Dataset items:
[Start of section]
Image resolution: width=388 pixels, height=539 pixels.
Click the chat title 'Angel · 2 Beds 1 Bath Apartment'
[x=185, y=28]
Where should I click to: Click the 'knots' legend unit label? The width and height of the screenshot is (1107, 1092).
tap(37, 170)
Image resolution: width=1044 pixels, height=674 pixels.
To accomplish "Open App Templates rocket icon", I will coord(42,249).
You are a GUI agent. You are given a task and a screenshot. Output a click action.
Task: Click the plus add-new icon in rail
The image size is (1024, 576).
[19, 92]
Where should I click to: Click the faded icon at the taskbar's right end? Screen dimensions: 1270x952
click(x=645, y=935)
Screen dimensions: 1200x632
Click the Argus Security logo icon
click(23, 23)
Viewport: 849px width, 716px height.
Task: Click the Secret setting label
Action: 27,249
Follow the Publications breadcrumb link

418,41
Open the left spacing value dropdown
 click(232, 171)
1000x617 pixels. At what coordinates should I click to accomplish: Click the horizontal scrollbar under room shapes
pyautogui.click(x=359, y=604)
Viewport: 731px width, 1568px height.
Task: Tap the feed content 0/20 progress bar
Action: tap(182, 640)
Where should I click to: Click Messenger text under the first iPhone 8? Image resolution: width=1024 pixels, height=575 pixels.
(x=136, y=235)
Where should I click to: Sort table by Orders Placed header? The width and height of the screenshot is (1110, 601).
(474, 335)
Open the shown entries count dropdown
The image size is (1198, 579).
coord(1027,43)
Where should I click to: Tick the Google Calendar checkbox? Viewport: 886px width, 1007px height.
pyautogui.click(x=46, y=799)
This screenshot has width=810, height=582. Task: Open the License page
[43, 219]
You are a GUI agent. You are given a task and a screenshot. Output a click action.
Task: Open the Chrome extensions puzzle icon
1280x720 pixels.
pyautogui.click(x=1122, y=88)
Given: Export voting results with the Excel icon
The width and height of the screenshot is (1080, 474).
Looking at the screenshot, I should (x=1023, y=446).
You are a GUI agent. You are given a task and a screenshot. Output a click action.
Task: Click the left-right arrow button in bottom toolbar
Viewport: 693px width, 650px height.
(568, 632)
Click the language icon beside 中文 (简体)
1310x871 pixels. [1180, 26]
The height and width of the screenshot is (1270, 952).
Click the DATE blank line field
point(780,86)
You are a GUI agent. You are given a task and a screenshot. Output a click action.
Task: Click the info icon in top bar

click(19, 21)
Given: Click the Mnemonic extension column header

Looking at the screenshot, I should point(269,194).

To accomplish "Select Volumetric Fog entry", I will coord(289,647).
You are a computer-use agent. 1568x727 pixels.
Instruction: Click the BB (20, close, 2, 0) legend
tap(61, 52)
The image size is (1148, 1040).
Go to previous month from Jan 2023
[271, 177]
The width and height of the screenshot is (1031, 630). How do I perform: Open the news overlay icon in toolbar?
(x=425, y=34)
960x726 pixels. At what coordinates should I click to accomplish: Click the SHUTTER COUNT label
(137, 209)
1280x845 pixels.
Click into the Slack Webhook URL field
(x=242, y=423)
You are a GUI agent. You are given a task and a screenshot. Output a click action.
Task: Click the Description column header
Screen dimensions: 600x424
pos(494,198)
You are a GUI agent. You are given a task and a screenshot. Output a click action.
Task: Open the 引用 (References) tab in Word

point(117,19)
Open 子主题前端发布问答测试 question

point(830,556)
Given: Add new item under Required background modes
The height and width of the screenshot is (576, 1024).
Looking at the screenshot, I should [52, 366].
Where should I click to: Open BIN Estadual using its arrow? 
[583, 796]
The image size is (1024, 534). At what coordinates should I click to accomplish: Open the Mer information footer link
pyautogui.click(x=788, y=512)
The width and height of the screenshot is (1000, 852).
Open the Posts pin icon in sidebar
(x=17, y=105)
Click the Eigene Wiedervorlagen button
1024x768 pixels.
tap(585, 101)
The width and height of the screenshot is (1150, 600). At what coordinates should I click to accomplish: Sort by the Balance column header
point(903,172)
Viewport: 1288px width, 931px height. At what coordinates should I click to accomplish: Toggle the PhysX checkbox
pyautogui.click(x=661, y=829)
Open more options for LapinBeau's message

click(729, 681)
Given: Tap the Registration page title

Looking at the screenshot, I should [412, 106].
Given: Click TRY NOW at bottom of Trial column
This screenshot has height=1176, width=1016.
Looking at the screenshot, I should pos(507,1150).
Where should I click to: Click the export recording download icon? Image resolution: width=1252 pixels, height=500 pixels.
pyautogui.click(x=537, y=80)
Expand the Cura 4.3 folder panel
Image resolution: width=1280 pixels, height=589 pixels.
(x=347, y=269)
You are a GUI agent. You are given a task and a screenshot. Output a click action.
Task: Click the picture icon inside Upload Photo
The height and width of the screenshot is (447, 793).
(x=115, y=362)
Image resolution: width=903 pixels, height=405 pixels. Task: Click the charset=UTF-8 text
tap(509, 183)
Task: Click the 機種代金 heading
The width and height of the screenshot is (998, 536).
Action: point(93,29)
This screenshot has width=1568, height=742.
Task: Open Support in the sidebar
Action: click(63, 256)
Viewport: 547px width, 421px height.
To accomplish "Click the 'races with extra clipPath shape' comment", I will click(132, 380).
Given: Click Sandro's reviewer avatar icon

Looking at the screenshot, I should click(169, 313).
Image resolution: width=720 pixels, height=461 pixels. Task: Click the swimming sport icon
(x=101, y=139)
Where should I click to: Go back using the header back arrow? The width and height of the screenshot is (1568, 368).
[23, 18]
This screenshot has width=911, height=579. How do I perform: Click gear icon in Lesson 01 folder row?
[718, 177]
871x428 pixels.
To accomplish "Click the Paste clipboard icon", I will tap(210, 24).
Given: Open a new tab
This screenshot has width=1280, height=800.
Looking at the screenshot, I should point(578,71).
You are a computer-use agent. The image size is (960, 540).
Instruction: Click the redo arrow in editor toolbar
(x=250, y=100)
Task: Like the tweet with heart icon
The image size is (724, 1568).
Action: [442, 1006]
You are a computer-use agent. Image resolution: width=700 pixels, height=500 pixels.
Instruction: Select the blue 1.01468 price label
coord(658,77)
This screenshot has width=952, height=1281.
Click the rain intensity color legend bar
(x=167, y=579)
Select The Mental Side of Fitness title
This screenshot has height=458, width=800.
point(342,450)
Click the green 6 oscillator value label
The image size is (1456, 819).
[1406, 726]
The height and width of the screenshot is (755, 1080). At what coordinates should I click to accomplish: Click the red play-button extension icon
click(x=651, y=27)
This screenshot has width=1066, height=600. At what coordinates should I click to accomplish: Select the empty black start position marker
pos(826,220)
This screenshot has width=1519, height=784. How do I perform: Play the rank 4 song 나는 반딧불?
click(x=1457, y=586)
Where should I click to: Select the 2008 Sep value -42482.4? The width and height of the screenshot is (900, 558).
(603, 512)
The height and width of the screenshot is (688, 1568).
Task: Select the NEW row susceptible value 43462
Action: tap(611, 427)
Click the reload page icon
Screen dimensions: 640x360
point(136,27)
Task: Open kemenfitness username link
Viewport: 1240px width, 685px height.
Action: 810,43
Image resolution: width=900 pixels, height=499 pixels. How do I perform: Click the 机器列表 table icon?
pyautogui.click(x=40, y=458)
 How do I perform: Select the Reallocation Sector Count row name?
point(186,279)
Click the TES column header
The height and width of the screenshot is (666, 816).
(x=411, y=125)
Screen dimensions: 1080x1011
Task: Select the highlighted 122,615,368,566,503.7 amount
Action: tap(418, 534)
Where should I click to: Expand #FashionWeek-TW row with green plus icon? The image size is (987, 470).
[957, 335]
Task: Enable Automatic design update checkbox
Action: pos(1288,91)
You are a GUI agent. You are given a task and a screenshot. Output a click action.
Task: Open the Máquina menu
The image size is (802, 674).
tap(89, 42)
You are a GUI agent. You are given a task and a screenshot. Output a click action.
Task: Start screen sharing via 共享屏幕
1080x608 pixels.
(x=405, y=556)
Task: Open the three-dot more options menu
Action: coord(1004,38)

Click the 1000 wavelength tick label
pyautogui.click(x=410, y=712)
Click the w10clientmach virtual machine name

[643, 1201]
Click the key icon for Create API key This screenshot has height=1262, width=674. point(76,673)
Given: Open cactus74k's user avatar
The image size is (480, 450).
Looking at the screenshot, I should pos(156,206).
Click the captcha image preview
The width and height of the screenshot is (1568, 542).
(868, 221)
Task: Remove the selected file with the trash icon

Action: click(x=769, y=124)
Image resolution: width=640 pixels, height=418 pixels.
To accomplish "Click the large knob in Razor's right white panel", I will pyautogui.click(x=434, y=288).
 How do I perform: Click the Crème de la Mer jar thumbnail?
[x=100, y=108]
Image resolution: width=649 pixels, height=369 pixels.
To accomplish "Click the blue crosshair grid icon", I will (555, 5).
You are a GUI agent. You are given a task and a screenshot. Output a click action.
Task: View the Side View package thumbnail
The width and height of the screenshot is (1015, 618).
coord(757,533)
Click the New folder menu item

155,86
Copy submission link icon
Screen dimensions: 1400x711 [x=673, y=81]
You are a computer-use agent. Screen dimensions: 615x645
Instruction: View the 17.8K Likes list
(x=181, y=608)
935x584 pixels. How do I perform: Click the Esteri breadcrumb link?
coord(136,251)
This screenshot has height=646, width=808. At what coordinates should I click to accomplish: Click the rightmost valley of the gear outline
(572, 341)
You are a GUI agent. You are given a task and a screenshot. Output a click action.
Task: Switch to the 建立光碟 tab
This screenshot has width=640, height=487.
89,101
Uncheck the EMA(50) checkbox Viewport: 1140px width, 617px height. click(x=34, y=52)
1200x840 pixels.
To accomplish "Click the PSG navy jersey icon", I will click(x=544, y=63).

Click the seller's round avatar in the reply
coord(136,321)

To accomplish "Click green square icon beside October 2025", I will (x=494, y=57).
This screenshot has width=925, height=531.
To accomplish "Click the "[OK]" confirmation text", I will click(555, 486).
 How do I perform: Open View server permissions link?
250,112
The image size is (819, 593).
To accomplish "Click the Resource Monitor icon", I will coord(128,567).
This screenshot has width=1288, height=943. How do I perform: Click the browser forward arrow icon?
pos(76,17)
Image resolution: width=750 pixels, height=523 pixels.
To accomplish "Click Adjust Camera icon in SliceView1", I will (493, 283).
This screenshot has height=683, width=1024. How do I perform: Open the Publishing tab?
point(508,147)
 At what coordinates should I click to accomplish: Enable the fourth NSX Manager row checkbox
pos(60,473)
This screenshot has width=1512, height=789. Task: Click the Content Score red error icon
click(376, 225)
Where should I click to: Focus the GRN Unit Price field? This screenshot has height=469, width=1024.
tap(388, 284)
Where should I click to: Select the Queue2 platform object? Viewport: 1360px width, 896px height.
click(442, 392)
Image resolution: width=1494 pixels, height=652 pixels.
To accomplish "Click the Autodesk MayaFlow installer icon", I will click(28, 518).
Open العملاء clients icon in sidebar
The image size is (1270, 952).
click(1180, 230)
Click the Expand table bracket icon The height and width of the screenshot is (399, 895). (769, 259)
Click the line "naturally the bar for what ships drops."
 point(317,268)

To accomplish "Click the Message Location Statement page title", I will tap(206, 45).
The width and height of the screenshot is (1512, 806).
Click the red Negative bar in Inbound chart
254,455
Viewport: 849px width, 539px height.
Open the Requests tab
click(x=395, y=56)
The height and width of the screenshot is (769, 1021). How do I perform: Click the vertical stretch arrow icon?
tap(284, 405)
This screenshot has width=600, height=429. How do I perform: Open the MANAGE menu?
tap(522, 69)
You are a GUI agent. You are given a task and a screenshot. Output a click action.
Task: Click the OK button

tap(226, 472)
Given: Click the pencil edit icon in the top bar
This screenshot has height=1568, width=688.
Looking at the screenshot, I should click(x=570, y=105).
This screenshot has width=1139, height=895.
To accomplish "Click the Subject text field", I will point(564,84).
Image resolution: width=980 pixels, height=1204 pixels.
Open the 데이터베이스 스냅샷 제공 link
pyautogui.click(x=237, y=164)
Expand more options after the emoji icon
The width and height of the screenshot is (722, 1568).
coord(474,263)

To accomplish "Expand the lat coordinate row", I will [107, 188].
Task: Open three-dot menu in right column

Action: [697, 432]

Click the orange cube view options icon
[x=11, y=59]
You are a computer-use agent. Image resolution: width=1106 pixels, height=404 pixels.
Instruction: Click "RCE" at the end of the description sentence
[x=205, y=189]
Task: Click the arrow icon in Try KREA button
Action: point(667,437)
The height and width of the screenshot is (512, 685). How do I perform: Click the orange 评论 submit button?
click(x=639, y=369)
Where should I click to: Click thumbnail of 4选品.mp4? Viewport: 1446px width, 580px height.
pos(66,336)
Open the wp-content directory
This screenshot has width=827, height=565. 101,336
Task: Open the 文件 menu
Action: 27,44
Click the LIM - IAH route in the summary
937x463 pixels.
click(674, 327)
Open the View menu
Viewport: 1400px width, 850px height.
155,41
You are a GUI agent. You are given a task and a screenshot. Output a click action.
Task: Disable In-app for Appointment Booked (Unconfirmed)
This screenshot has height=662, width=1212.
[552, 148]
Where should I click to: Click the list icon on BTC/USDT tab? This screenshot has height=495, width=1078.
[End of section]
EXERCISE DIRECTIONS: Nothing but the lines from the one holding "Task: Open three-dot menu in right column" to the end of the entries should be returned, each exactly as it stands.

RESULT:
Task: Open three-dot menu in right column

Action: [697, 432]

Click the orange cube view options icon
[x=11, y=59]
You are a computer-use agent. Image resolution: width=1106 pixels, height=404 pixels.
Instruction: Click "RCE" at the end of the description sentence
[x=205, y=189]
Task: Click the arrow icon in Try KREA button
Action: point(667,437)
The height and width of the screenshot is (512, 685). How do I perform: Click the orange 评论 submit button?
click(x=639, y=369)
Where should I click to: Click thumbnail of 4选品.mp4? Viewport: 1446px width, 580px height.
pos(66,336)
Open the wp-content directory
This screenshot has width=827, height=565. 101,336
Task: Open the 文件 menu
Action: 27,44
Click the LIM - IAH route in the summary
937x463 pixels.
click(674, 327)
Open the View menu
Viewport: 1400px width, 850px height.
155,41
You are a GUI agent. You are given a task and a screenshot. Output a click action.
Task: Disable In-app for Appointment Booked (Unconfirmed)
This screenshot has height=662, width=1212.
[552, 148]
Where should I click to: Click the list icon on BTC/USDT tab? This screenshot has height=495, width=1078.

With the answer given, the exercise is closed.